Revista Científica UDO Agrícola. Volumen 12. Número
1. Año 2012. Páginas: 201-206. Short Communication
Effect of vegetable oils on growth, lipid
profile, and immunologic response in broiler chicken fed isoenergetic diet
Efecto
de los aceites vegetales sobre el crecimiento, el perfil lipídico y la
respuesta inmune en pollos de engorde alimentados con dietas isoenergéticas
S. M. EL-BAHRA
and A. S. AHMED
Department
of Physiology, Biochemistry and Pharmacology, College of Veterinary Medicine
and Animal Resources, King Faisal University, Al-Ahsa, 1757, Saudi Arabia.

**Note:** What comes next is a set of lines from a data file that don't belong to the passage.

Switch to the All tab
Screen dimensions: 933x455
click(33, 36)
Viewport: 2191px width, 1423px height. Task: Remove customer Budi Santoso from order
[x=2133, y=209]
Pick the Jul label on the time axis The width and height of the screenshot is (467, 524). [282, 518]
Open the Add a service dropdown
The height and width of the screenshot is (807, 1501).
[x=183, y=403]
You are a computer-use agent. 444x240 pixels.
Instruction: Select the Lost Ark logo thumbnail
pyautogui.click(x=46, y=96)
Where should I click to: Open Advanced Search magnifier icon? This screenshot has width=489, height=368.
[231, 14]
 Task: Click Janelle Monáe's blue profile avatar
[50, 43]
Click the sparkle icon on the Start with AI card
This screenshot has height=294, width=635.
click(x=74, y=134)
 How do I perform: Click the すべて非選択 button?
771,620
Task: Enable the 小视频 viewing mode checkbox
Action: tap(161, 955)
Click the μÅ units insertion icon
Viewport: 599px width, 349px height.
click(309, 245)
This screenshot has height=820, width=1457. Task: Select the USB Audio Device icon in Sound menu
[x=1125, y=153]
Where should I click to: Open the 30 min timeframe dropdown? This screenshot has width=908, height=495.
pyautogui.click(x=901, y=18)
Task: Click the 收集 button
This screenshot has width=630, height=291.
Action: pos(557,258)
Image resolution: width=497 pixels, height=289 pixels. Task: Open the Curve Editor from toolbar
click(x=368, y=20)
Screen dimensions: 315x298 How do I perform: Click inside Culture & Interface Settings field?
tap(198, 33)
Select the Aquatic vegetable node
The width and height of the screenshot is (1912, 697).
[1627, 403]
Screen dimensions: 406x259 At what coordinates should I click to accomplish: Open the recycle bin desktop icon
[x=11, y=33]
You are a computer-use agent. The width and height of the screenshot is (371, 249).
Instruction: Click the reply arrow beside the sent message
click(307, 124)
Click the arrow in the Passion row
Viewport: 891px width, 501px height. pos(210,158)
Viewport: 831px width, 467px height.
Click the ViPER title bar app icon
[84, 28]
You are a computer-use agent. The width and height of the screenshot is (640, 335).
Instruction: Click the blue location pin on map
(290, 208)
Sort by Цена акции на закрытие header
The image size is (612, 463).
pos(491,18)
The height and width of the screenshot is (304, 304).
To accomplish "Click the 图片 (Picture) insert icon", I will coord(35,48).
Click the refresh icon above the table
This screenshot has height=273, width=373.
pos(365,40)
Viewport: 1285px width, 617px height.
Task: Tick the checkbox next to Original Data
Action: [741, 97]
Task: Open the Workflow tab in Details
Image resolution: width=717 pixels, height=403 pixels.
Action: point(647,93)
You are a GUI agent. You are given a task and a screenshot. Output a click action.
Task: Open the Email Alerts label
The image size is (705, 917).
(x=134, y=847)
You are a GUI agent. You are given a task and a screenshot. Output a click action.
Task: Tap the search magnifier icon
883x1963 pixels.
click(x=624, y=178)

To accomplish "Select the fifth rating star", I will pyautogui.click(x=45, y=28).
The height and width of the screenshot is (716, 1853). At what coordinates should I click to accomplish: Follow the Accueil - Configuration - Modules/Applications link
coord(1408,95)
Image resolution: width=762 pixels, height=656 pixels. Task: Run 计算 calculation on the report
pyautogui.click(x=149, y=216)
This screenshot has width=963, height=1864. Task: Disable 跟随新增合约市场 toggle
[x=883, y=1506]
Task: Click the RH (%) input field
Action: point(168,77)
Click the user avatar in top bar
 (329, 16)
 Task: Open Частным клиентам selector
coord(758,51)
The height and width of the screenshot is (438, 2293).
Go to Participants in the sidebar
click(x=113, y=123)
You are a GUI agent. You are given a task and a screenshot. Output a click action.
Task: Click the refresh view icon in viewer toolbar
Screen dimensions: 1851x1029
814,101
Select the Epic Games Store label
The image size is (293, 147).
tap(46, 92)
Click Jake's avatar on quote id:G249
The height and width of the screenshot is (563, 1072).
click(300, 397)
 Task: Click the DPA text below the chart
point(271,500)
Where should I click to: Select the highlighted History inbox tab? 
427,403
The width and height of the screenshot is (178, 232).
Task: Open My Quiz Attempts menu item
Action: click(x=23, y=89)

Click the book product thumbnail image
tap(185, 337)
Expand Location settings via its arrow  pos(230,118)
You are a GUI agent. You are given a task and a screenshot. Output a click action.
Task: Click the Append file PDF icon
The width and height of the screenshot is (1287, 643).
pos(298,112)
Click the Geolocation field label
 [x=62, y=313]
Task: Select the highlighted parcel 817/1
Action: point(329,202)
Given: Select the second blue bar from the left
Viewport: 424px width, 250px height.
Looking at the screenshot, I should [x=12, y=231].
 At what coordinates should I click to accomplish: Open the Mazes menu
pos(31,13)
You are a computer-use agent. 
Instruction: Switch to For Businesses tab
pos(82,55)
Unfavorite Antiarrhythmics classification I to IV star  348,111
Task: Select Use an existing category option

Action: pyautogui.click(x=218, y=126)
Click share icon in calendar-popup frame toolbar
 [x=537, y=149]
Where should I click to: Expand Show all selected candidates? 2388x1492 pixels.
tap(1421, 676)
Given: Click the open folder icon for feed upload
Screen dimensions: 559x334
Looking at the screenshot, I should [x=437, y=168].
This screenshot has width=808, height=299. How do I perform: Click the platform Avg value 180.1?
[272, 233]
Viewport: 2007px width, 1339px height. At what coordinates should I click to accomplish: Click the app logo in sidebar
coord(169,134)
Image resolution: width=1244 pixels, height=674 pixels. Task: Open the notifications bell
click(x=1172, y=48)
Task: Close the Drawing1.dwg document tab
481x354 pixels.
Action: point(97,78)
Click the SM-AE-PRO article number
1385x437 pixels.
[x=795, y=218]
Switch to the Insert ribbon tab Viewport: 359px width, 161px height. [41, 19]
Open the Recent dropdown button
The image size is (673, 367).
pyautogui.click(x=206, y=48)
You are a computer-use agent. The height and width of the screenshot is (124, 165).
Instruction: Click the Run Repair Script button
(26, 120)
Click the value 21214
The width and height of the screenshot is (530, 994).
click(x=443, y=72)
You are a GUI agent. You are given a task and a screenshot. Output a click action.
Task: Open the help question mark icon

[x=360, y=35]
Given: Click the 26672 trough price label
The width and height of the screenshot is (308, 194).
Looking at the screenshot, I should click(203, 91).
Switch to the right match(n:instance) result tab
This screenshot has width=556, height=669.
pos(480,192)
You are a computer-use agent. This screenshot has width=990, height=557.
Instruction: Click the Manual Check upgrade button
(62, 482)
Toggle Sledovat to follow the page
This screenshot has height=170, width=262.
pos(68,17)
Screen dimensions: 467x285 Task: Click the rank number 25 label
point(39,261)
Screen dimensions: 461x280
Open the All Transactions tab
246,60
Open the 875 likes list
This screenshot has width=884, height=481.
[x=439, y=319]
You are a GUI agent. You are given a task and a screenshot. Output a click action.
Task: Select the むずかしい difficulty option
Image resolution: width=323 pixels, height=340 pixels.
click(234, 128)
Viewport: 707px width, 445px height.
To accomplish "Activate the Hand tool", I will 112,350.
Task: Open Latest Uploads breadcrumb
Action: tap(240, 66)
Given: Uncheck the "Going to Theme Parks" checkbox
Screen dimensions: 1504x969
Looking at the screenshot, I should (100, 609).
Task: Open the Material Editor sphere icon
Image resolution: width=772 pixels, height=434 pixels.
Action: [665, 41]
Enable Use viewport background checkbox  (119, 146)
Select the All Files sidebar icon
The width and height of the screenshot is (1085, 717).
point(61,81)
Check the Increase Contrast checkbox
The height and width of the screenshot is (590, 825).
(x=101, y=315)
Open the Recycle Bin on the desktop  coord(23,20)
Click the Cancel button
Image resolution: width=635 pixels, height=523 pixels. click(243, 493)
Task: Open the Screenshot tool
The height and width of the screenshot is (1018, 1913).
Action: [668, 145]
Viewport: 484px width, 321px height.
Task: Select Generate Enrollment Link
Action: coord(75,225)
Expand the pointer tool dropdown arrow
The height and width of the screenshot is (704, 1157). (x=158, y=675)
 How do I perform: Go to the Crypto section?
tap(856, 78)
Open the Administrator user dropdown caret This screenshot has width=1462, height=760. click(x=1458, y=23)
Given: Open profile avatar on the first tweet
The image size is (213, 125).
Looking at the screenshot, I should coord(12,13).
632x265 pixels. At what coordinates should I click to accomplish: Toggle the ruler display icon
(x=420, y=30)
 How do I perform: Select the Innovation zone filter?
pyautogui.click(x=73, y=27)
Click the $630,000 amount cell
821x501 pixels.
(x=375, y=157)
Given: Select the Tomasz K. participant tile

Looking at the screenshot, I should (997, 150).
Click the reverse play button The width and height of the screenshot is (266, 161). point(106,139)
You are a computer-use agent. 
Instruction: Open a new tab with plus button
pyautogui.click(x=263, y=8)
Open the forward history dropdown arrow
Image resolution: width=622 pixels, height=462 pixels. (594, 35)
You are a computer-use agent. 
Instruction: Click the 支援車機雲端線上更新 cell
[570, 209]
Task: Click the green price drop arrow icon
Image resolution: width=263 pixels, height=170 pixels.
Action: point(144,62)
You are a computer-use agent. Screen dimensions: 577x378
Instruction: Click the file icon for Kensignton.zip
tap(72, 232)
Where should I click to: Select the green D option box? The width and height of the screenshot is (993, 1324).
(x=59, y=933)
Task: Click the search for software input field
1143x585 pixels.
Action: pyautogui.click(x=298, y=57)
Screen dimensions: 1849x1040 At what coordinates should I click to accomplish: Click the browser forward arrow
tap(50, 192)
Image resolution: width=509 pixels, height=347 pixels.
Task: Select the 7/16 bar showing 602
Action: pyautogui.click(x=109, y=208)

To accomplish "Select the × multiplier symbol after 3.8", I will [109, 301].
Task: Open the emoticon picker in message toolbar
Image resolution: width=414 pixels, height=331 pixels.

E-mail: drsabry2011@yahoo.com
Corresponding author
|
Received: 02/18/2011 |
First reviewing ending: 02/01/2012 |
First review received: 02/20/2012 |
Accepted: 02/25/2012 |
ABSTRACT
In the past, the main objective of the poultry meat industry was to improve
body weight and feed efficiency of the birds. Modernly, there are other
parameters that are essential to be taken into consideration in poultry
industry such as low cholesterol deposition on the body. For this aim, the
present study was conducted to evaluate the effects of dietary supplemental
canola and olive oils alone or combined on lipid and cholesterol of serum and
tissues in broiler chicks. A total of 120 male chicks were randomly distributed
into four treatments (30 birds each) with three replications (10 birds each)
for each treatment, a completely randomized design was used (p ≤ 0.05).
The blood and tissues samples were taken at the end of experiment (42 days) and
values for triacylglycerol (TAG), total lipid, High-Density-Lipoprotein cholesterol
(HDL-c), LDL-c, very low density lipoprotein cholesterol (VLDL-c) and free
fatty acids levels were determined. In addition, feed intake, growth rate and
feed conversion ratio, and immune response against Newcasle disease (ND) and
sheep red blood cell (SRBC) were also determined. The results revealed that,
dietary supplementation of either canola or olive oils to broiler chick
increased immune response to ND, SRBC, final live body weight and daily gain
compared to control without affecting
TAG, LDL-c, VLDL-c and saturated fatty acids (SFA) when compared with the
control. Interestingly, combined administration of both oils was more effective
in such effect than if they supplemented alone.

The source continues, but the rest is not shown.